Mon Oct 28 18:09:34 2019 [Z0][VMM][E]: Could not create domain from /var/lib/one//datastores/106/214/deployment.38
Interestingly the file deployment.38 exists afterwards. And when I run lsof on this file afterwards I have no process using this file. This datastore is on NFS and we have opennebula 5.8.5.
Does anybody have some more ideas how I could investigate what exactly is going on?
UPDATE: I tested it now with a VM on the ceph store and there it works. So it must be something related to NFS.
Sure. this are the mount options: 192.168.11.55:/volume1/datastore1 /var/lib/one/datastores/1 nfs rw,relatime,vers=3,rsize=131072,wsize=131072,namlen=255,hard,proto=tcp,timeo=600,retrans=2,sec=sys,mountaddr=192.168.11.55,mountvers=3,mountport=892,mountproto=udp,local_lock=none,addr=192.168.11.55 0 0
And we have the issue with 3 or 4 VMs but not more.
QEMU have a locking method for images in use if you use a shared filesystem which supports locking.

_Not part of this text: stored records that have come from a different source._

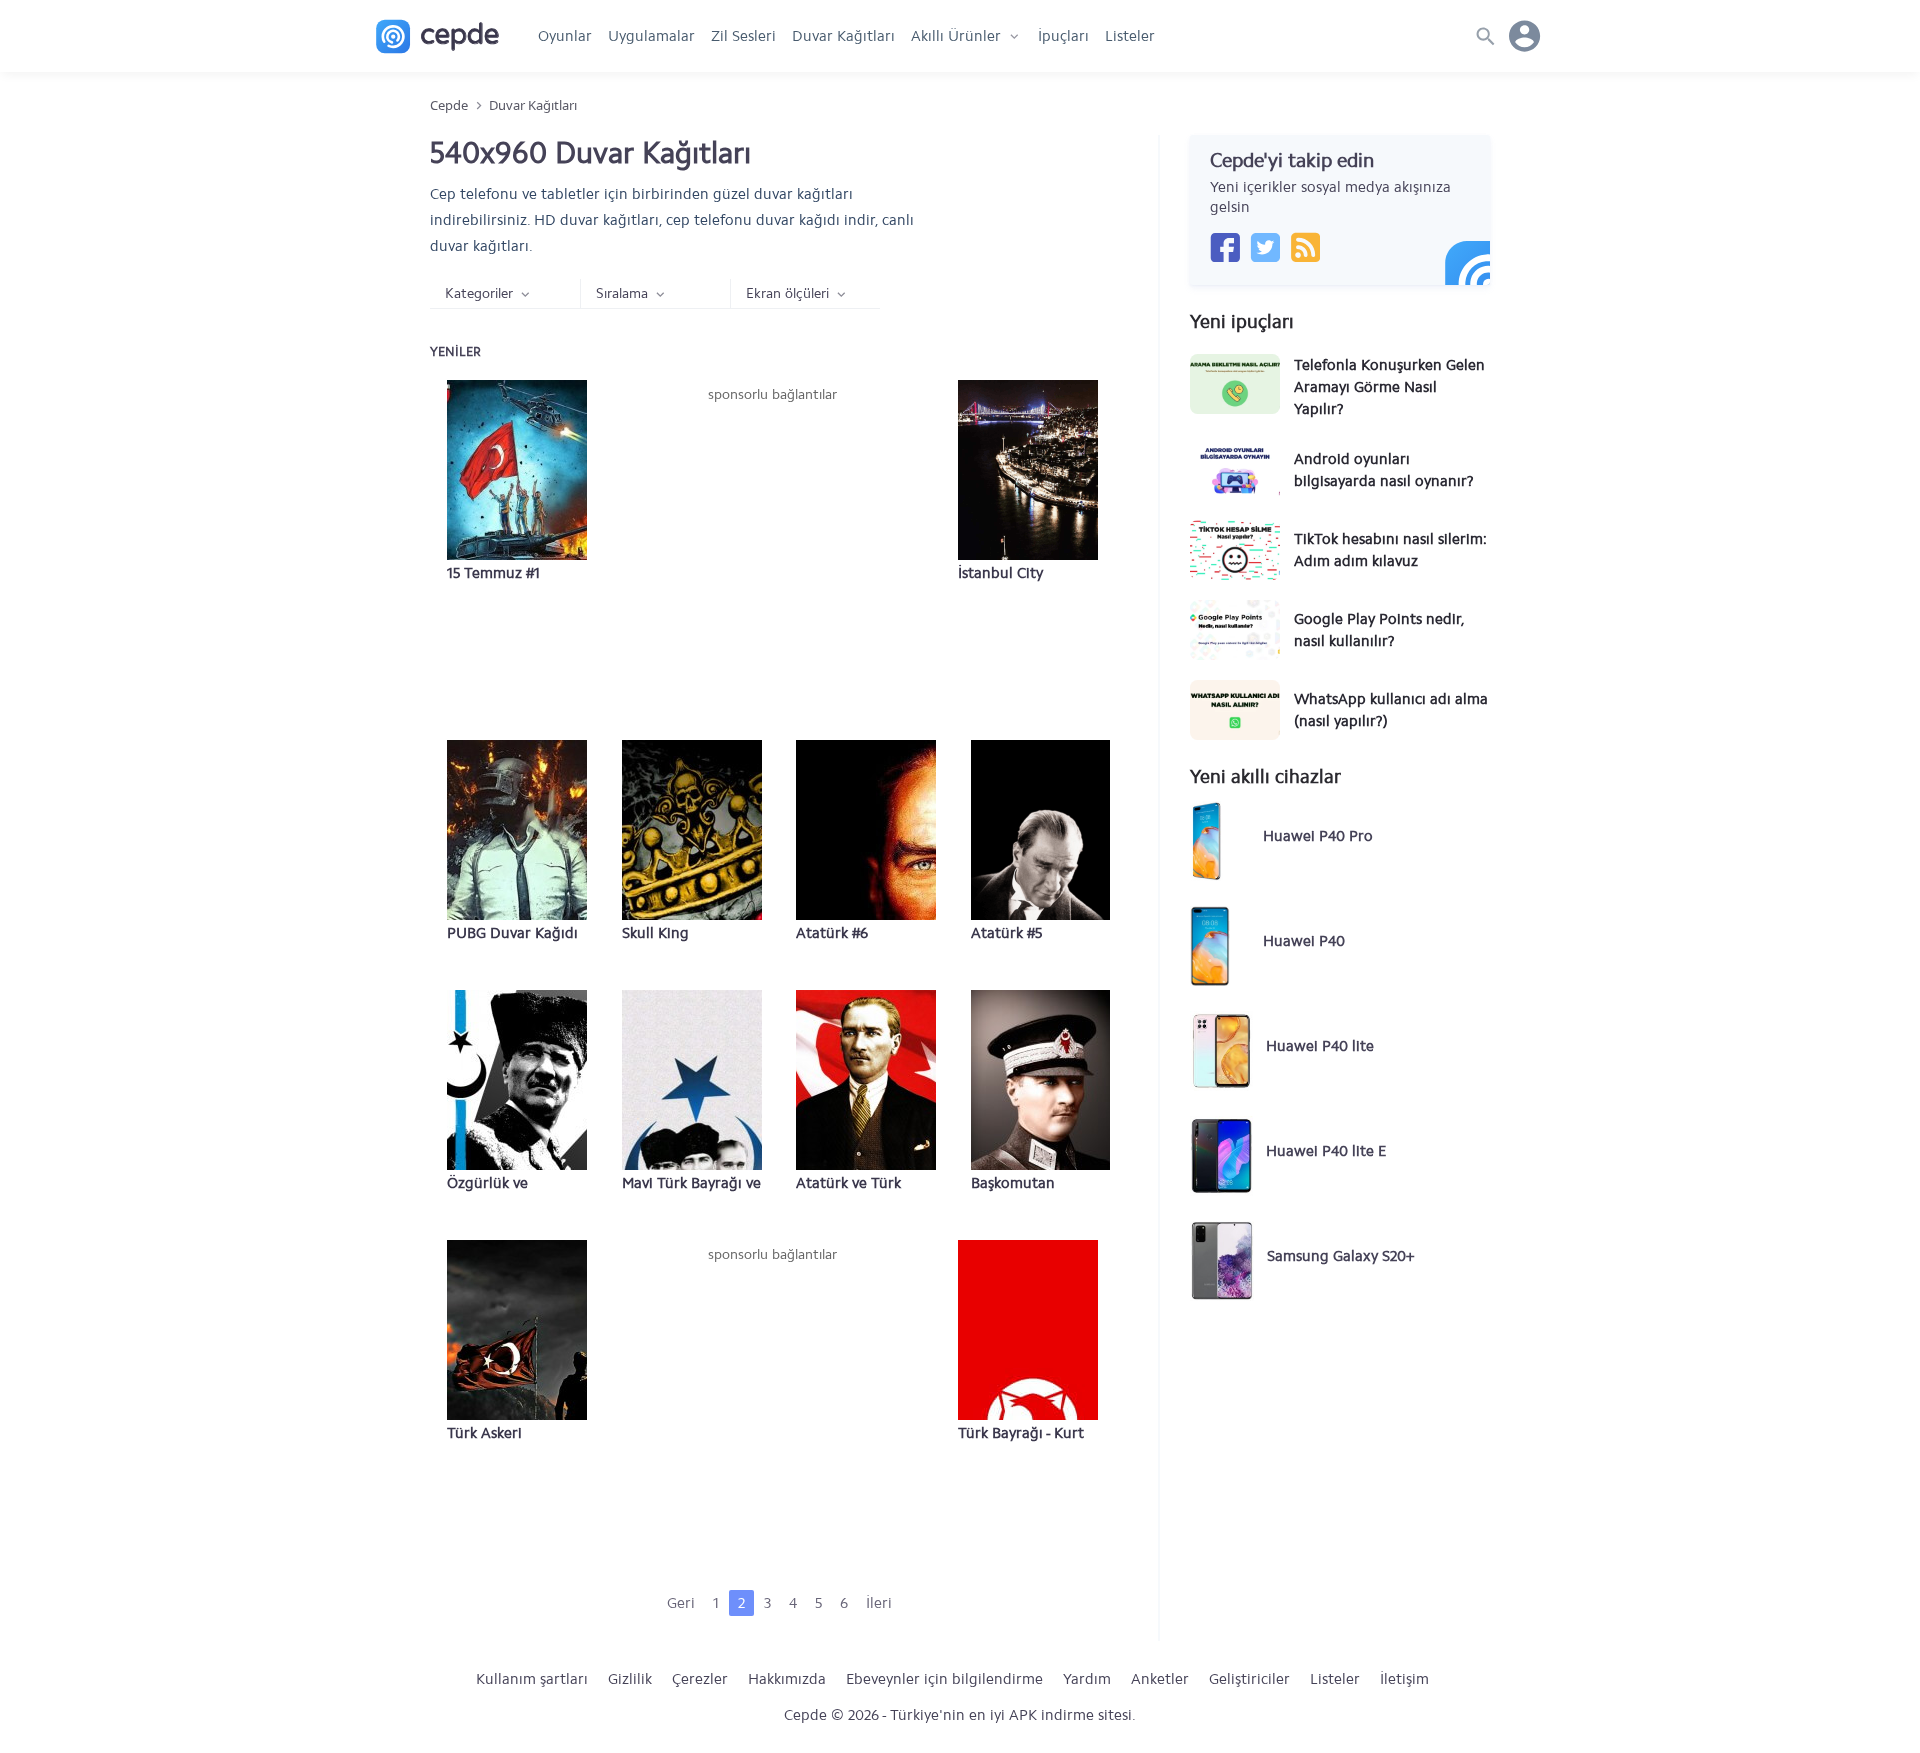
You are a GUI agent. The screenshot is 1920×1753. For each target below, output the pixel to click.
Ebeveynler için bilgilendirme (944, 1679)
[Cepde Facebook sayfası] (1225, 247)
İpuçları (1063, 36)
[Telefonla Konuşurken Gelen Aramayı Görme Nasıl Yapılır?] (1235, 384)
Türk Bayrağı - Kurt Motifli (1021, 1434)
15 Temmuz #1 (493, 573)
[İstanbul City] (1028, 470)
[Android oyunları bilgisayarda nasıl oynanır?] (1235, 470)
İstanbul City (1000, 573)
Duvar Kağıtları (843, 36)
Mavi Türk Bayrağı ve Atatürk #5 (691, 1184)
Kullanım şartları (532, 1679)
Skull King (655, 933)
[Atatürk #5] (1041, 830)
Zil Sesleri (743, 36)
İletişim (1404, 1679)
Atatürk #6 (832, 933)
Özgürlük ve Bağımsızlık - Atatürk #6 (516, 1184)
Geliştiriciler (1249, 1679)
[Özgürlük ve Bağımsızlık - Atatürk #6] (517, 1080)
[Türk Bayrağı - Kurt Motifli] (1028, 1330)
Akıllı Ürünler (956, 36)
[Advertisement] (772, 555)
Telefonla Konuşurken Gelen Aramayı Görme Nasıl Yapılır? (1389, 387)
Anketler (1160, 1679)
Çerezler (700, 1679)
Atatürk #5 (1006, 933)
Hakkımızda (787, 1679)
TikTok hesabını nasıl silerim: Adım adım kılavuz (1390, 550)
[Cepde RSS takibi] (1305, 247)
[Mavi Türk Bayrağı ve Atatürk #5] (692, 1080)
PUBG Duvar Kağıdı (512, 933)
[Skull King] (692, 830)
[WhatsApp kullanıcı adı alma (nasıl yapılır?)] (1235, 710)
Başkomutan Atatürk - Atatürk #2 (1038, 1184)
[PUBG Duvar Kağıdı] (517, 830)
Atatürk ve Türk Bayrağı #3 (848, 1184)
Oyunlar (565, 36)
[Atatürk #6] (866, 830)
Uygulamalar (651, 36)
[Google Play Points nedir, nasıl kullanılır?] (1235, 630)
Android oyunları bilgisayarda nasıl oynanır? (1384, 470)
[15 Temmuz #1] (517, 470)
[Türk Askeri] (517, 1330)
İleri (879, 1603)
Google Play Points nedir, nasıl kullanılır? (1379, 630)
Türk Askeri (484, 1433)
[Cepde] (437, 36)
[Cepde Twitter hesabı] (1265, 247)
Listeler (1130, 36)
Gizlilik (630, 1679)
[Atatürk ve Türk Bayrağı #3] (866, 1080)
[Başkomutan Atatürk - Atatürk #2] (1041, 1080)
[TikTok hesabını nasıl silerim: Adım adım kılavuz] (1235, 550)
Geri (681, 1603)
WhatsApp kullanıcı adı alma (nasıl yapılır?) (1391, 710)
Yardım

The locked files need some time to expire as NFS server gives some time to NFS clients (hypervisors) to recover in case of incident.

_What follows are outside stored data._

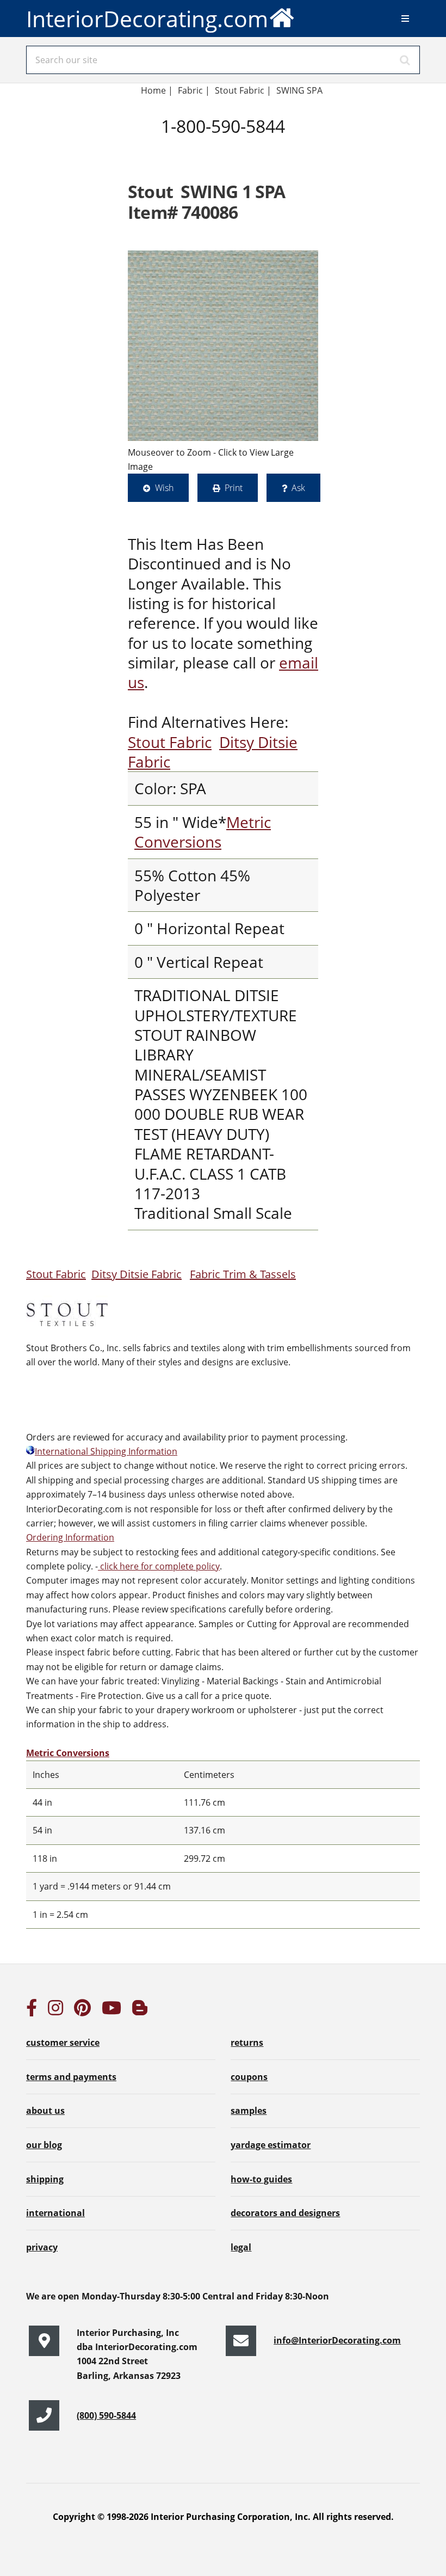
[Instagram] (55, 2011)
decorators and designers (285, 2213)
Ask (298, 488)
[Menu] (405, 18)
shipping (45, 2179)
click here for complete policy (159, 1566)
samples (249, 2111)
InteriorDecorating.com (147, 18)
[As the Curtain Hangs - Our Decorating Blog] (139, 2011)
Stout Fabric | (243, 90)
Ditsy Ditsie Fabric (136, 1274)
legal (241, 2247)
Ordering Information (70, 1537)
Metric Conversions (202, 832)
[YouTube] (111, 2011)
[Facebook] (31, 2011)
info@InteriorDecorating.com (337, 2340)
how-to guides (261, 2179)
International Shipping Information (106, 1451)
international (55, 2213)
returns (247, 2042)
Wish (164, 488)
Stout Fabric (170, 742)
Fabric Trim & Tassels (243, 1274)
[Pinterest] (82, 2011)
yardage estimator (271, 2145)
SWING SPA (299, 90)
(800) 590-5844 (106, 2415)
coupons (249, 2077)
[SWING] (223, 345)
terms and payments (71, 2077)
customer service (63, 2042)
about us (45, 2111)
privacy (42, 2247)
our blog (44, 2145)
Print (234, 488)
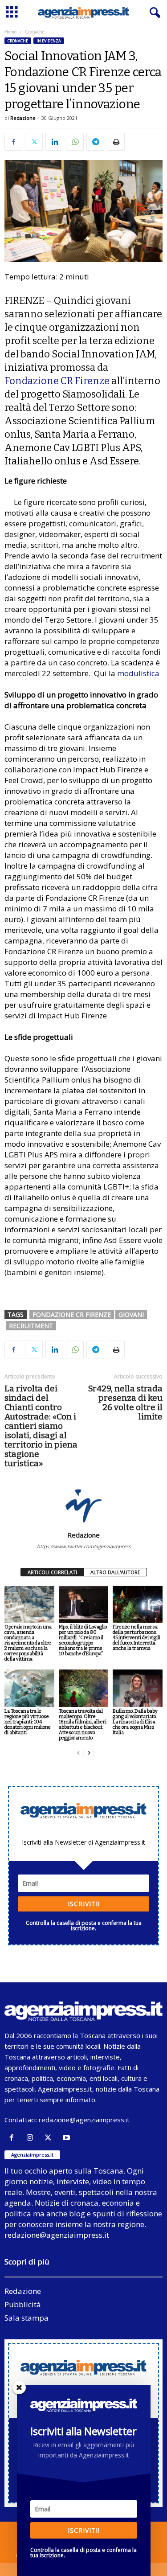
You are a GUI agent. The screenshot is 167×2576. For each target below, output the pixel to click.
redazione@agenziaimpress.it (84, 2119)
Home (10, 32)
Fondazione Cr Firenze (72, 1314)
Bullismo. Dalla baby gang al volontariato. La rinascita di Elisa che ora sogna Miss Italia (135, 1721)
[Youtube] (67, 2138)
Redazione (23, 118)
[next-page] (89, 1753)
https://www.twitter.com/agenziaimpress (83, 1546)
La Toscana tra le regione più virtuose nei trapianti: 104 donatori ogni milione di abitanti (27, 1721)
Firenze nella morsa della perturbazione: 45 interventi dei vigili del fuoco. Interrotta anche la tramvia (136, 1637)
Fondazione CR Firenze (57, 381)
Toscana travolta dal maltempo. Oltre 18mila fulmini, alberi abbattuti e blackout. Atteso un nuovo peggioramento (82, 1724)
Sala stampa (26, 2318)
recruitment (31, 1325)
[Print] (116, 142)
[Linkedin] (54, 142)
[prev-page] (78, 1753)
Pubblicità (22, 2304)
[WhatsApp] (75, 142)
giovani (131, 1314)
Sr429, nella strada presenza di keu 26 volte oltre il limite (125, 1402)
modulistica (138, 673)
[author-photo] (83, 1505)
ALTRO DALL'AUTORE (115, 1572)
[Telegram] (95, 142)
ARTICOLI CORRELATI (52, 1572)
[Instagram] (32, 2138)
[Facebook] (13, 142)
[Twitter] (34, 142)
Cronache (18, 41)
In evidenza (49, 41)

You can disable locking support on mounted volumes on hypervisors by adding nolock option at mount option at fstab or decrease these timeouts on NFS server (check --lease-time seconds and --grace-time seconds options).
In the fstab output above you can see that I have set “timeout=600”. Which would mean 10 minutes. My test VM is now shut down for 2 hours and still can not be started due to the lock problem. From my point of view it looks like there is another problem.
I have opened a case now with Synology because the NFS share is on a Synology NAS. After several investigations they said that the problem must be with qemu. From their side all is fine. Maybe someone else knows. more.